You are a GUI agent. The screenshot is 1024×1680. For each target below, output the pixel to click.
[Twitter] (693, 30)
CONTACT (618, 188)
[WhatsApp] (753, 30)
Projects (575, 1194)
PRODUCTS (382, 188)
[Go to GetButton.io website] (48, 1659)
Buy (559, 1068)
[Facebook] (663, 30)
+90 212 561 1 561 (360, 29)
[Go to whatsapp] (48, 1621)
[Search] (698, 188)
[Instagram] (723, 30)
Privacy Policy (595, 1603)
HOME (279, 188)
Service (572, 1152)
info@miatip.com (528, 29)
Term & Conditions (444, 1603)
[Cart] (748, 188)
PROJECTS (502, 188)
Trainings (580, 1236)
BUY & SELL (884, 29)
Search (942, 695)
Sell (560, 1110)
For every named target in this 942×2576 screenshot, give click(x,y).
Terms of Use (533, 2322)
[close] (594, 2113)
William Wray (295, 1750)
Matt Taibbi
-*-
◆ Exercise description: Include in the answer nothing but an exact repetition of the lines from the one with "[Go to GetButton.io website] (48, 1659)" through the end of the material.

◆ Solution to the exercise:
[Go to GetButton.io website] (48, 1659)
Buy (559, 1068)
[Facebook] (663, 30)
+90 212 561 1 561 (360, 29)
[Go to whatsapp] (48, 1621)
[Search] (698, 188)
[Instagram] (723, 30)
Privacy Policy (595, 1603)
HOME (279, 188)
Service (572, 1152)
info@miatip.com (528, 29)
Term & Conditions (444, 1603)
[Cart] (748, 188)
PROJECTS (502, 188)
Trainings (580, 1236)
BUY & SELL (884, 29)
Search (942, 695)
Sell (560, 1110)
For every named target in this 942×2576 screenshot, give click(x,y).
Terms of Use (533, 2322)
[close] (594, 2113)
William Wray (295, 1750)
Matt Taibbi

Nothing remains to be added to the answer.